**TASK TO CARRY OUT**
Gather every line of the data below that contains the string "size", and copy each such line in full.

[Start of STORED DATA]

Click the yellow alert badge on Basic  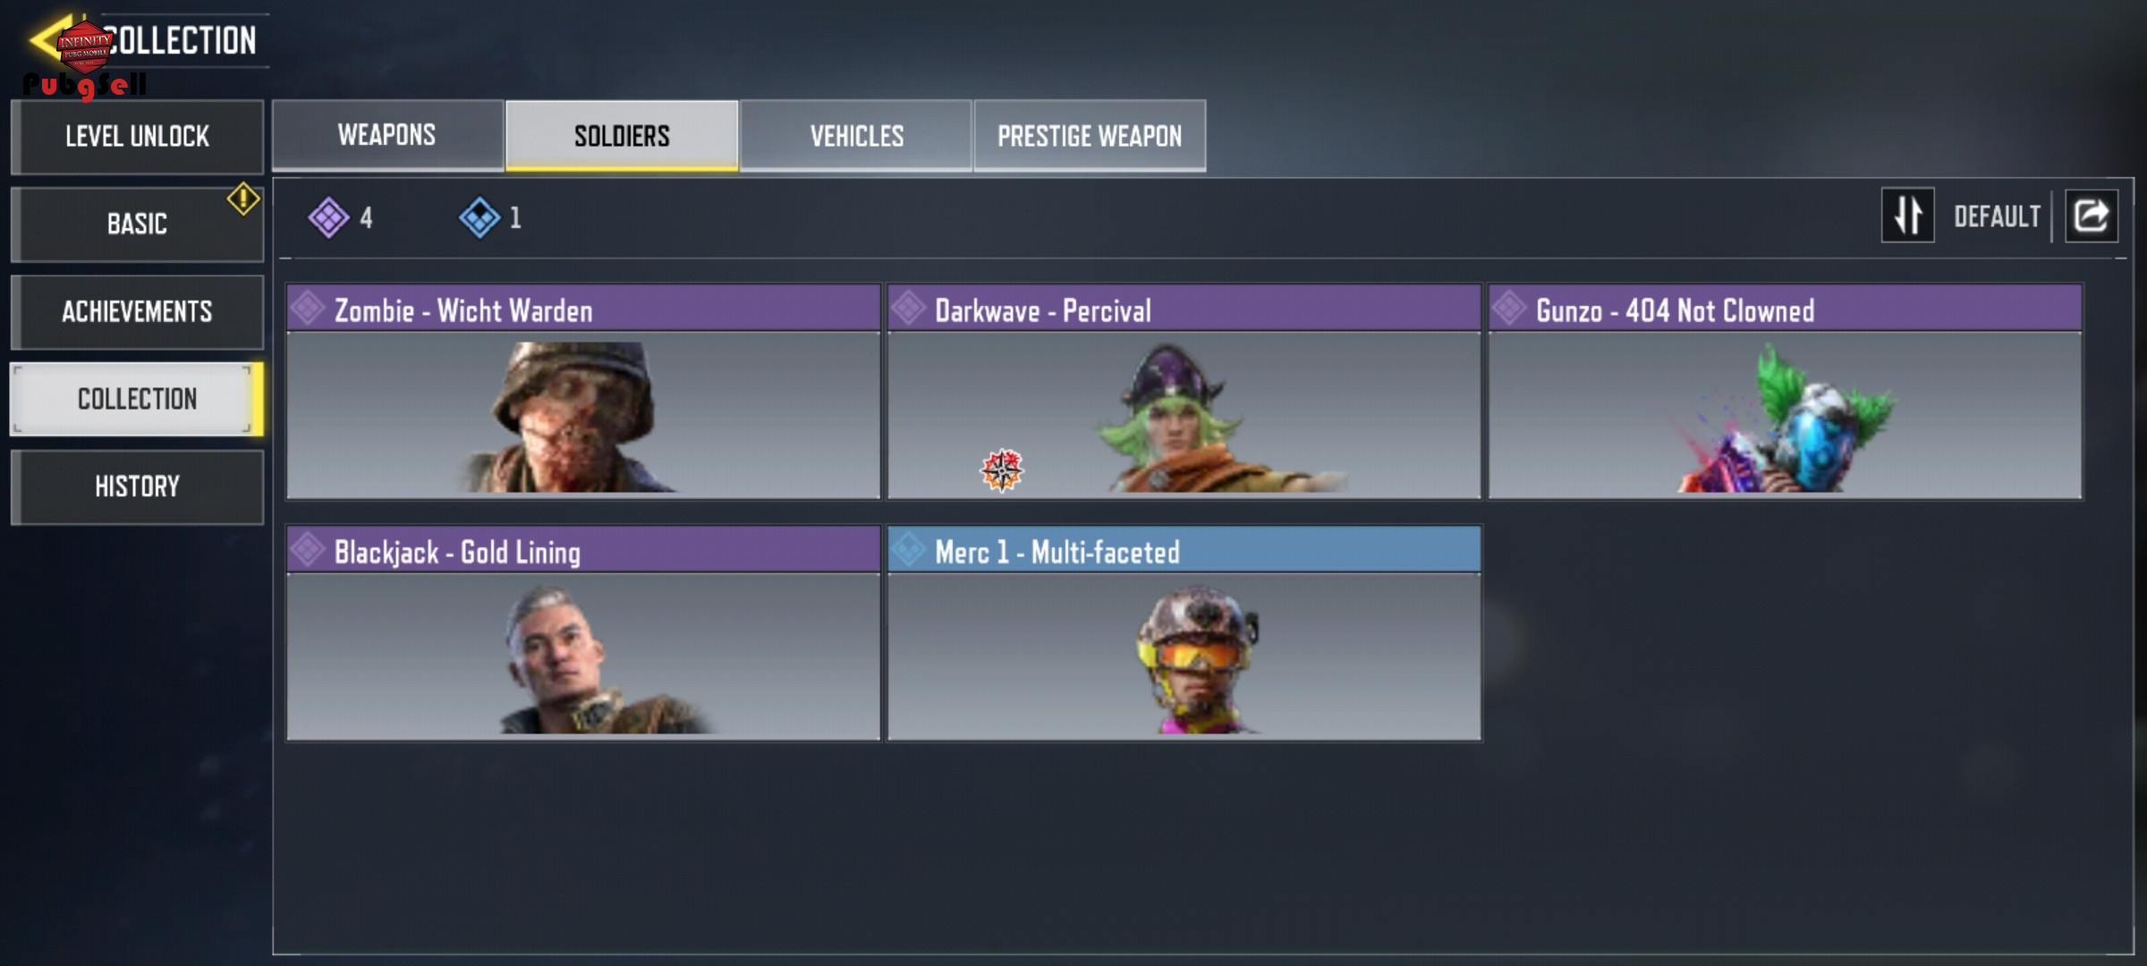click(243, 199)
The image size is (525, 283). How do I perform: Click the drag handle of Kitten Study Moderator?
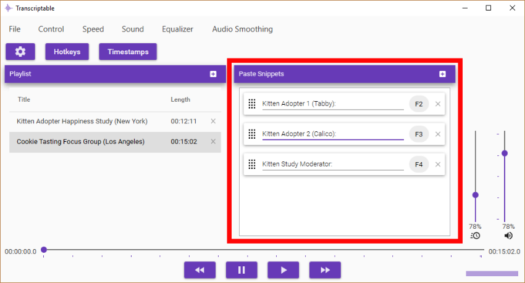point(252,165)
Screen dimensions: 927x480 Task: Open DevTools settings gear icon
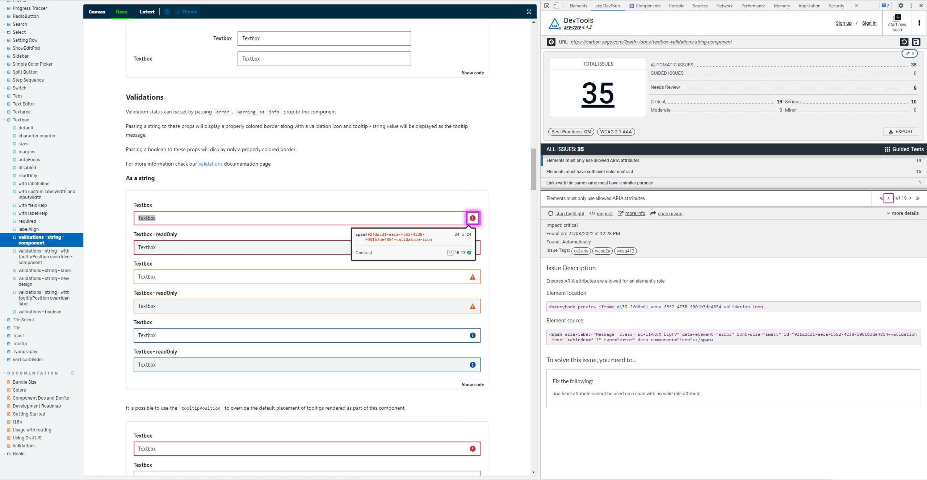point(901,6)
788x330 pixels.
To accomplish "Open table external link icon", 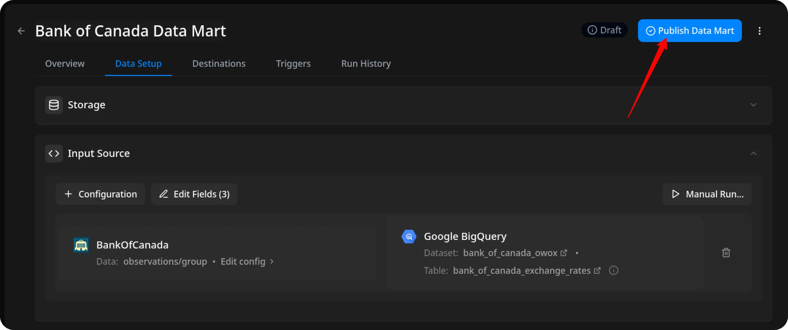I will 597,271.
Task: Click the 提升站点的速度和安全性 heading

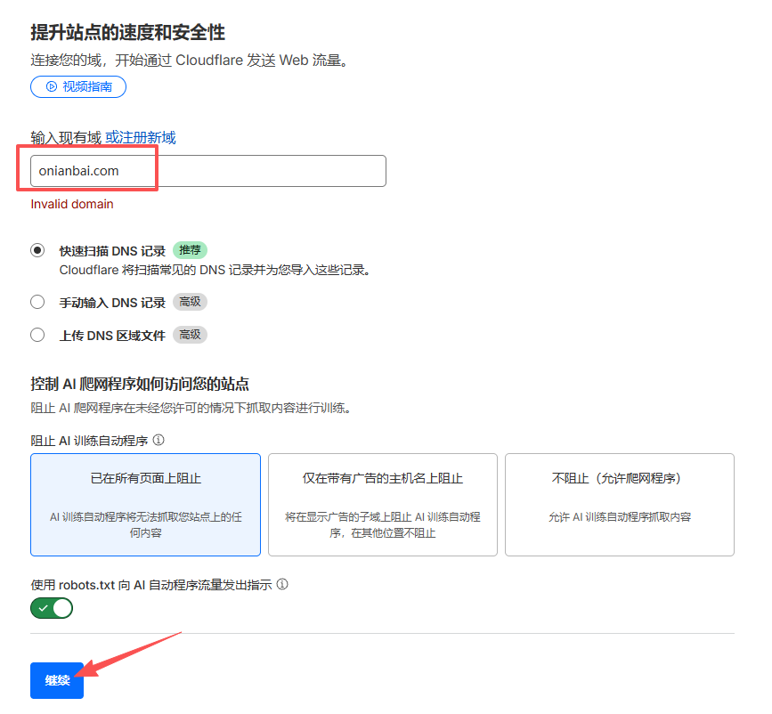Action: click(x=127, y=34)
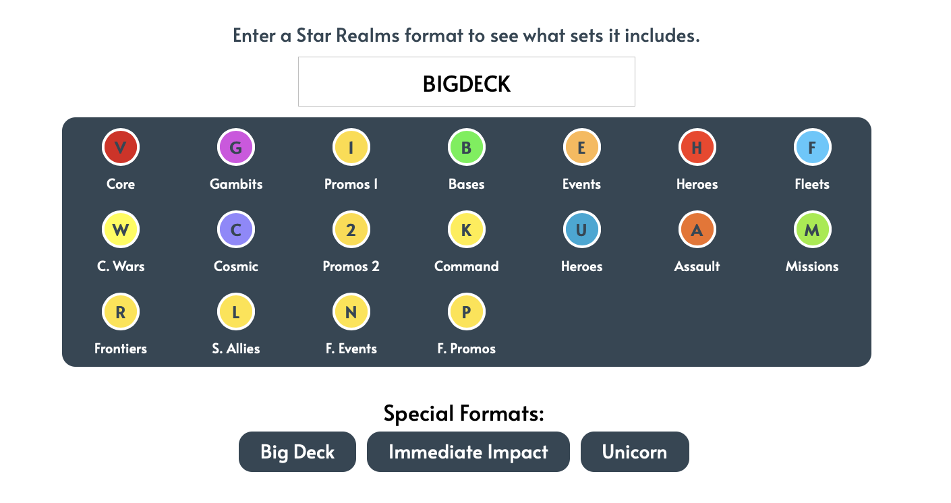This screenshot has height=503, width=951.
Task: Click the red V Core set icon
Action: tap(121, 147)
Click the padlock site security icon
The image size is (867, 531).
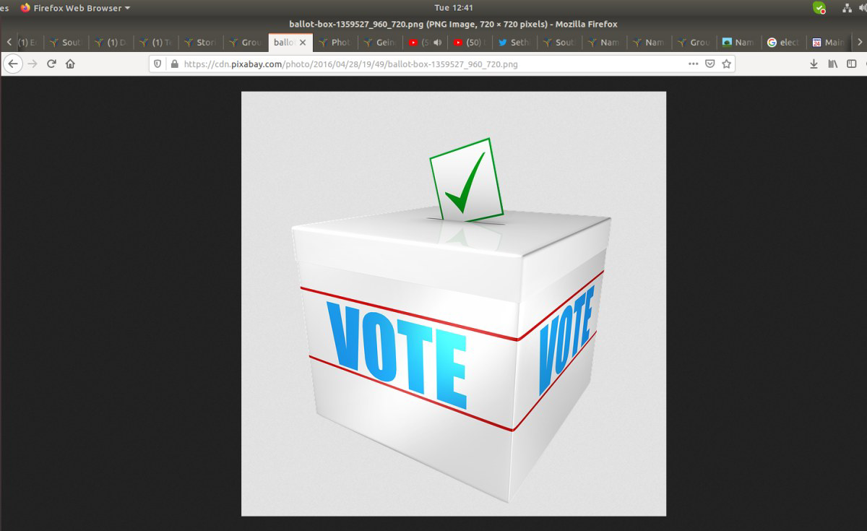pyautogui.click(x=173, y=64)
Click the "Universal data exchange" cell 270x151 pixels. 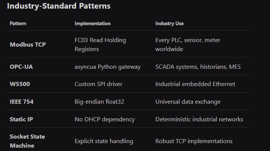point(188,102)
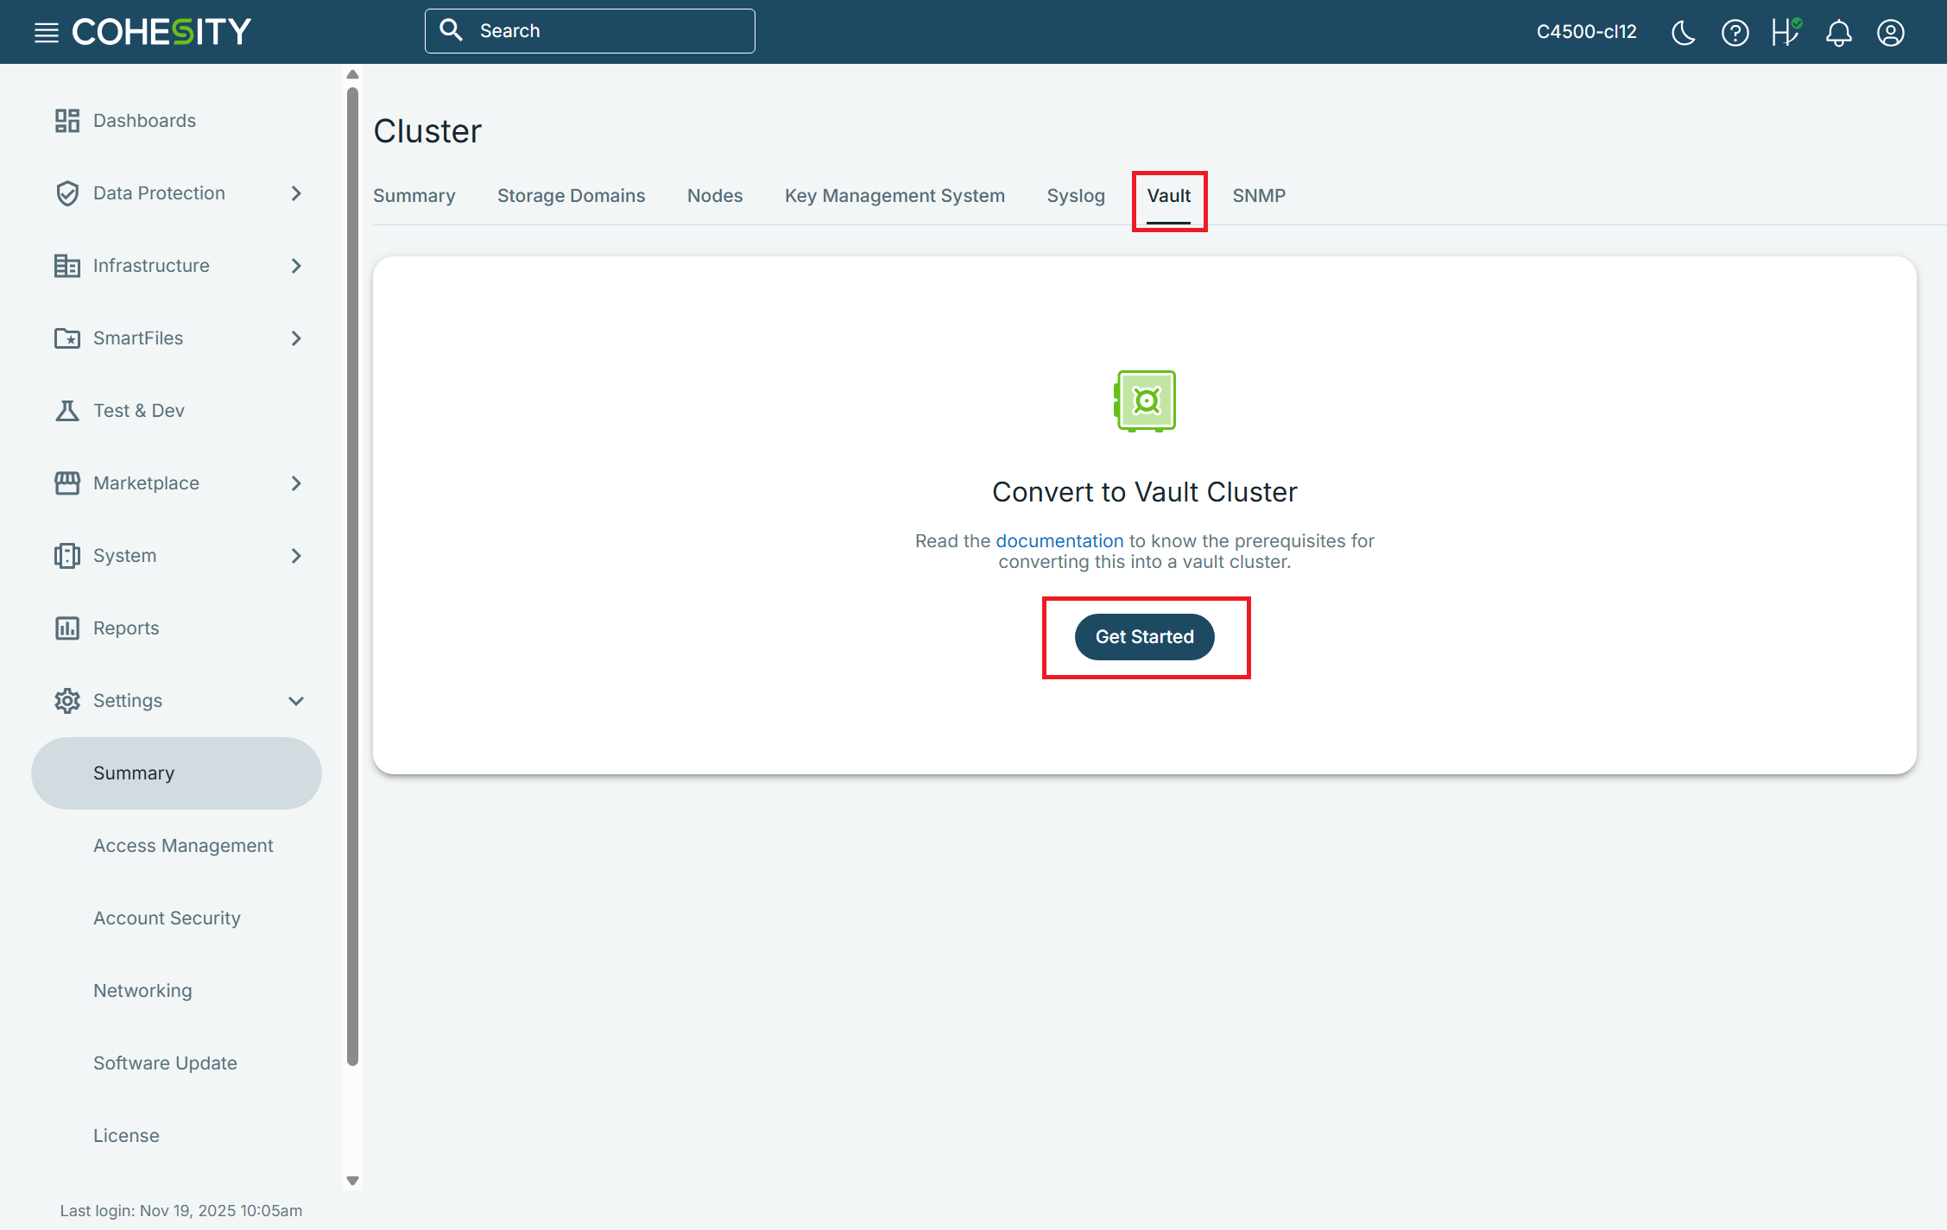
Task: Switch to the Storage Domains tab
Action: [x=571, y=196]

[End of STORED DATA]

**WRITTEN ANSWER**
The image size is (525, 283). How do I perform: Click the drag handle of Kitten Study Moderator?
The image size is (867, 531).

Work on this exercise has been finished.